*YOUR GOAL*: Could you set down, exactly as they stand, only the lines from the one containing "You are a GUI" through the end of the listing?

*STORED DATA*:
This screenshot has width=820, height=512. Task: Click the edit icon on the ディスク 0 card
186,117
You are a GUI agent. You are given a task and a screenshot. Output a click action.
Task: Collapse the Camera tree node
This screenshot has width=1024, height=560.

*EXERCISE SOLUTION*:
You are a GUI agent. You are given a task and a screenshot. Output a click action.
Task: Collapse the Camera tree node
This screenshot has width=1024, height=560.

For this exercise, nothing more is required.